> _Activities_:
1. According to the movie review, where must Lemon and Garner go to retrieve the hidden evidence?
2. Continue the movie review from its last sentence.

> _Page extract_:
- Opening Delimiter -

6/10
Semi-Frantic.
14 November 2014
Warning: Spoilers
Interesting premise -- two genuine ex presidents (Lemon and Garner) on the run from a murderous cabal in the White House and the NSA. They accidentally find themselves in the middle of nowhere, somewhere in North Carolina, a state which is not ALL nowhere, and must somehow reach Lemon's Presidential Library in Ohio for the hidden evidence that will save them. The evidence is not there, so they must travel back to Washington somehow and meet the problem head on.

That the evidence isn't there is symptomatic of the film's weaknesses. The whole trip from North Carolina to Ohio was pointless except that it gave the two ex rivals a chance to have comic encounters with red necks, the unemployed, illegal immigrants, and the like. The business with the imminent scandal about kick backs is just a peg to hang a funny adventure on. After enough amusing episodes you forget what the whole deal was about anyway and just enjoy the performances of Lemon and Garner. There are a few brief scenes of credible pathos too. More than once, Lemon almost breaks down when he looks in the mirror and notices that he's aged.

- Closing Delimiter -

> _Records from a collection_:
- Opening Delimiter -

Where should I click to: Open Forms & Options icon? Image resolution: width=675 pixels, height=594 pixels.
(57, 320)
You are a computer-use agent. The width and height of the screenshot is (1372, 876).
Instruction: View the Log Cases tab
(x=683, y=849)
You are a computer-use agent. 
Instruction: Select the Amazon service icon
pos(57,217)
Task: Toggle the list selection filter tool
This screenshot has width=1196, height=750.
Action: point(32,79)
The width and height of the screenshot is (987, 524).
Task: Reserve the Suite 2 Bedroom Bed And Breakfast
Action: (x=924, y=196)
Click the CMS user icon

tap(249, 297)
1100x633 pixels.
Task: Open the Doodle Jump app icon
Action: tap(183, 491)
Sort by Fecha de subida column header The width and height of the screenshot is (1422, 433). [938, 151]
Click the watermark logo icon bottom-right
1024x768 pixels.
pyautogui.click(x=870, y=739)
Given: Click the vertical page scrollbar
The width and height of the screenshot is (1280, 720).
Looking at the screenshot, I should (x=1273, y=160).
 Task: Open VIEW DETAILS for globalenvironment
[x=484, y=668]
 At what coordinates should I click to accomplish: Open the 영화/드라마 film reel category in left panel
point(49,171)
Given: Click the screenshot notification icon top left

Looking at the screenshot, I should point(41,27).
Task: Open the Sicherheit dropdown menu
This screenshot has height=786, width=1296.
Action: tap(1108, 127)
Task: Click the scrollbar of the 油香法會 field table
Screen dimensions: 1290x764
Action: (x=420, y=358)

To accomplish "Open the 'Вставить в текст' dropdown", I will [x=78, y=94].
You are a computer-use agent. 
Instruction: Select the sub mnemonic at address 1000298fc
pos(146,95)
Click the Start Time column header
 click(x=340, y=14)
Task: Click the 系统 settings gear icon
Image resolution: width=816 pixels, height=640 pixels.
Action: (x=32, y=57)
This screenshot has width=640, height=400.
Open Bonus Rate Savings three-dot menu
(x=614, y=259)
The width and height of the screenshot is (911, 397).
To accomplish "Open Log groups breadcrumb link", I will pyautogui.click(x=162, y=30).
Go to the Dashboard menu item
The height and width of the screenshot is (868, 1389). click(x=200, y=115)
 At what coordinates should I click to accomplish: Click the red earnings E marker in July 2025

- Closing Delimiter -

> _Answers by item number_:
1. Lemon's Presidential Library in Ohio.

2.
And Garner is given a brief but bombastic flag-waving populist speech that's unconvincing, yet Lemon comments that if Garner had spoken like that during the debates, he, Lemon, would have lost by a wider margin. Lemon is sincere, but it would have been much funnier if he'd said that he, Lemon, would have WON the race. These guys are two throat-cutting rascals and yet the audience is supposed to applaud a lusty, go-get-'em panegyric that's straight out of the Boy Scout's Handbook.

It has its diverting moments and gets a number of chuckles but it's determinedly lower middle-brow. It has some vulgarity but it's not used to great comic effect. The script flirts (twice) with "the f word" but doesn't use it. Mostly the situations and characters are cute. It all turns into an amusing action movie at the end -- at the happy end.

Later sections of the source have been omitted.